Francesco Gamba (December 21, 1818 - May 10, 1887) was an Italian painter, mainly of seascapes.

==Biography==
He was born in Turin to Alberto, a main auditor for the Court of King Charles Albert of Sardinia. His father was named Baron in 1835. His mother was Marta Borgnis di Mannheim. Francesco's brother Enrico Gamba was also a painter; his brother Alberto, a doctor. Both became prominent academics in Turin. Francesco initially studied law, but soon quit his college studies to sail for months around the Mediterranean and Europe. He returned to Turin to enroll in the Accademia Albertina, and in 1842, he participated in the Promotrice exhibition in Turin.

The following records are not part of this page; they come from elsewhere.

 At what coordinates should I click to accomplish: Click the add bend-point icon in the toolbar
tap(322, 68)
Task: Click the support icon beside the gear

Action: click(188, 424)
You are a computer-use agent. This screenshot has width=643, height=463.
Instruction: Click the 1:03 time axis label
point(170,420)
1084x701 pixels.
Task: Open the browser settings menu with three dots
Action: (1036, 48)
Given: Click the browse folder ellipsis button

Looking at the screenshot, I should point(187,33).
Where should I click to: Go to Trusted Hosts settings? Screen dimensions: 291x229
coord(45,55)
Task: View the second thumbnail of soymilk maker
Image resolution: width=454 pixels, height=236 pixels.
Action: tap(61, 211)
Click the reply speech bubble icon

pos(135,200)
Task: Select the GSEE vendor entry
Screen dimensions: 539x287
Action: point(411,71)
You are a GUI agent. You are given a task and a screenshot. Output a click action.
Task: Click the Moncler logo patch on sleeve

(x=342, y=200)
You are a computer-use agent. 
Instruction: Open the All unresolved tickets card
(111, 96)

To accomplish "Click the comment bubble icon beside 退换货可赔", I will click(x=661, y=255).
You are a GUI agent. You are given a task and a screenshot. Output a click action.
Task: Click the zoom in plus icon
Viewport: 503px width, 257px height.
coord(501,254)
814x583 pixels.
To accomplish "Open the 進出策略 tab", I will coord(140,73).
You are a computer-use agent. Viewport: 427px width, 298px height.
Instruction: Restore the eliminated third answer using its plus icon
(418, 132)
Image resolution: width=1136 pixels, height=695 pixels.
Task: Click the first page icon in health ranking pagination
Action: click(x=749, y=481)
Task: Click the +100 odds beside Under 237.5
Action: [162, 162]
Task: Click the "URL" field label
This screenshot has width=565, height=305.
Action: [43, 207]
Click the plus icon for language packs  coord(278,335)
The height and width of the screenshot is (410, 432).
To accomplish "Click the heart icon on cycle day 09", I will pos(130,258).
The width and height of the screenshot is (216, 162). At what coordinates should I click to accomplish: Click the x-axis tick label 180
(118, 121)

At the exhibition of 1846, he submitted a dozen landscape paintings, reflecting his many trips. He continued to travel and paint throughout Europe, including France, Germany, Netherlands, Britain and Norway. Between 1845 and 1855 met the landscape artists of the Schools of Fontainebleau and the Düsseldorf, and was influenced by the seascape painters Andreas Achenbach and Hermann Mevius. He preferred to paint outside in the open air, much like the Macchiaioli painters. He was a friend of Ferdinando Arborio Gattinara di Breme. He participated in the reform of the Albertina in 1855. Among other works are The old channel of Annecy (1847), Ostend Beach (1852), Low tide along the dunes of Scheveningen (1855), and Storm coast of Normandy (1856). His Veduta di Moncalieri (1853) is housed in the royal Castello of Agliè.

He became director of the Royal Pinacoteca at the end of 1869. He wrote about the work of the painter Defendente Ferrari. Among his pupils were Angelo Beccaria, Carlo Piacenza, and Giuseppe Camino.